12/6/10

Tenía la cabeza preparada para el verano. Había extendido las toallas a la orilla de mi playa desierta. Me había tumbado boca abajo mientras mis manos se hundían en la arena y mis dedos jugaban a ser relojes de un tiempo impostado y leve, tan escurridizo como las visiones. Y ahora esto: las nubes que han recuperado musculatura y decisión, el olor de la lluvia que se cuela por el patio y le pone a todo un aire oceánico, atlántico, partículas de un pequeño Portugal que transitan por mis pulmones y le dan insidiosos motivos a mi gusto por la tristeza. Pienso que los planes no sirven de nada. Las antiguas mediciones asociadas a la felicidad necesitan reajustes. En junio se acababa el colegio, volaban las golondrinas en círculos y mi madre hacía los primeros gazpachos. Eso ya no vale. El planeta ha envejecido y tiene caprichos de abuelo. Ahí os mando estas bocanadas inesperadas, nos dice. Mientras, agazapados en nuestro refugio de entretiempo, esperamos que recupere la cordura y que las estaciones se comporten como lo hacían en nuestros recuerdos.
Mis últimas mañanas de primavera de la infancia se pasaban largas horas frente a un espejo dejando que el sol jugase a las cataratas por la melena de una niña imaginaria junto a un balcón. Las mañanas en las que ya no había colegio eran lentas. Los coches en miniatura se complacían en recorridos cortos. Ni mi mano les espoleaba a colisiones que durante el invierno me llenaban de alegría. Permanecían quietos en el suelo del pasillo, escuchando los sonidos que venían de la cocina, tal vez la batidora en la que los tomates cambiaban de estado y se mezclaban con el pepino, el aceite y la miga de pan mojada.

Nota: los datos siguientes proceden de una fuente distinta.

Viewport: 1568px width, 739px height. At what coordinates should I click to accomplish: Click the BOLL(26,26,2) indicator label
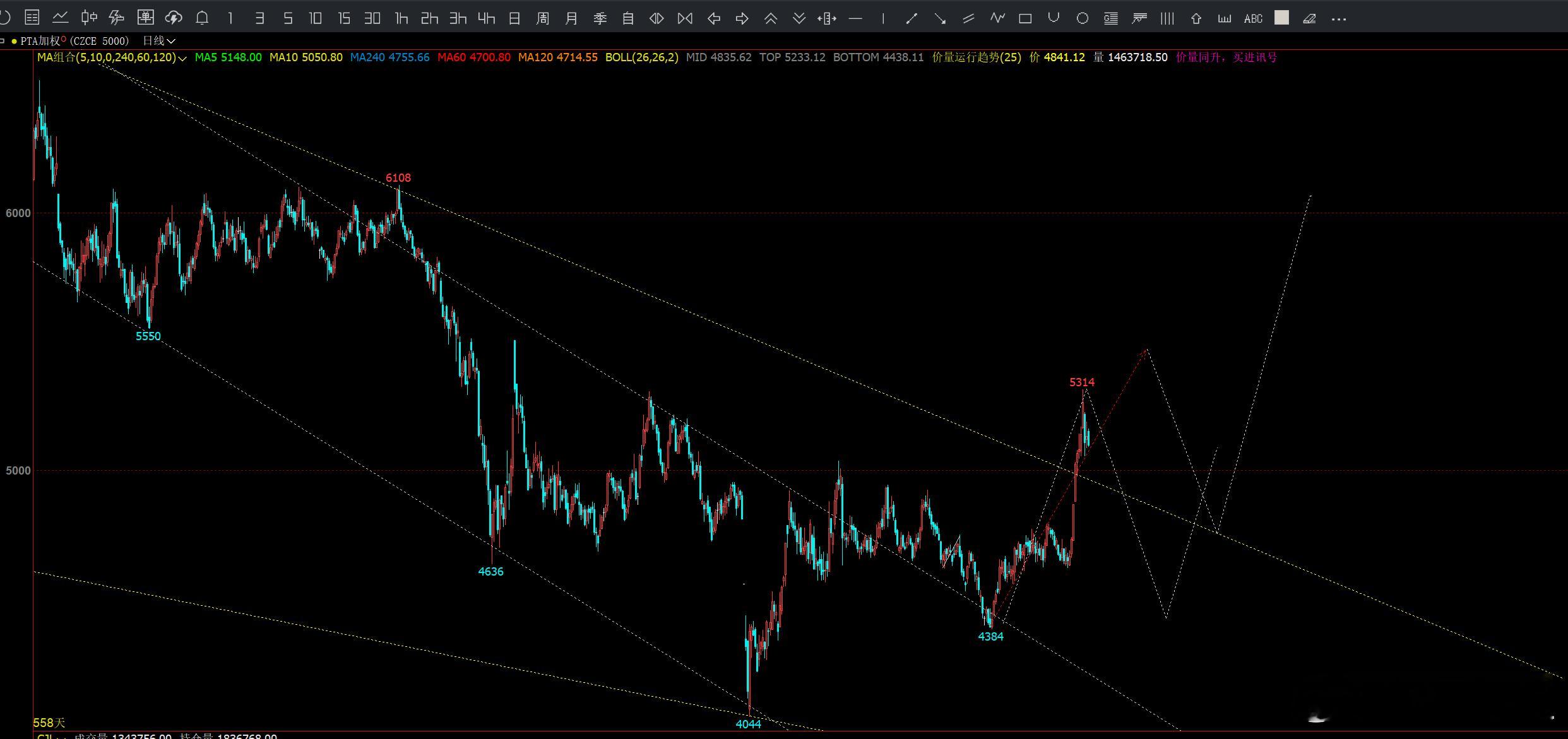click(x=641, y=57)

Muchas veces, tumbado mirando el techo, dejaba pasar la mañana sin apenas movimientos; sólo mi cabeza circulaba por su país incompartible, sólo ella viajaba de incógnito por una tierra que ya no me ha abandonado nunca.
El otro día leí una frase de una novela de Bolaño que me hizo levantar la vista y parar. Decía un personaje que el presente es la parte más inquietante del futuro, la que más daño nos hace y la que nos obliga a volvernos locos y enfrentarnos con nuestras bestias particulares. Yo diría que el pasado es la parte más inquietante del presente. O es que todas las partes del tiempo son igual de ásperas y desconocidas y según las circunstancias nos rozan con sus picos sin que podamos evitarlo.
Estaba preparado para el verano y llegó el invierno. Le había sacado las cosas de la playa a mi cabeza y ahora no sé qué hacer con esta montaña de cubos y palas que se ha formado en medio de estas palabras.